Assim, como Lula, Chico Mendes tem sua trajetória política marcada pela passagem, na primeira metade da década de 1980, da defesa de interesses do grupo de trabalhadores locais a que pertencia para a defesa de interesses mais abrangentes: do sindicato ao Partido dos Trabalhadores (PT). Um torneiro mecânico de Garanhuns, radicado em São Paulo, e um seringueiro de Xapuri unidos pela luta em defesa dos trabalhadores. A partir do Sindicato dos Metalúrgicos de São Bernardo do Campo, Lula se torna deputado constituinte pelo PT, em 1986.

Em 1985, Chico Mendes, fundador e presidente do Sindicato dos Trabalhadores Rurais de Xapuri, cria o Conselho Nacional dos Seringueiros, selando seu destino. Com o primeiro encontro da nova entidade, realizado em Brasília, suas teses ambientalistas começam a repercutir na imprensa internacional. Obviamente, interesses contrários e forças (nada) ocultas começam a definir seu futuro.

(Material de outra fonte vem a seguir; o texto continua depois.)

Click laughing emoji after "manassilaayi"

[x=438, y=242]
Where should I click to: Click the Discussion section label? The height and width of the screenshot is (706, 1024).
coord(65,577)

Assassinado em 22 de dezembro de 1988, Chico Mendes, analfabeto até os vinte anos de idade, escreveu mais um capítulo da tragédia fundiária brasileira. Quanto vale a vida humana e quanto custa a terra?

Agenda 21, ECO 92, Protocolo de Kyoto e similares: imolaram o maior herói brasileiro do último quarto do século passado para que o Homem descobrisse que a Terra vive, em todos os sentidos.

"E quanto à pergunta que dá nome a esse artigo?" - você deve estar se perguntando. Delego ao leitor a responsabilidade de respondê-la.

3 comentários:

Blog do Maia disse...

um verdadeiro tratato. (ps-ce deve ter algo mal resolvido com algum jornalista neh)

Marcelo Grossi disse...

HAR HAR HAR HAR HAR!

Unknown disse...

salve Chico Mendes,aqui vc viveu e se perpetuou.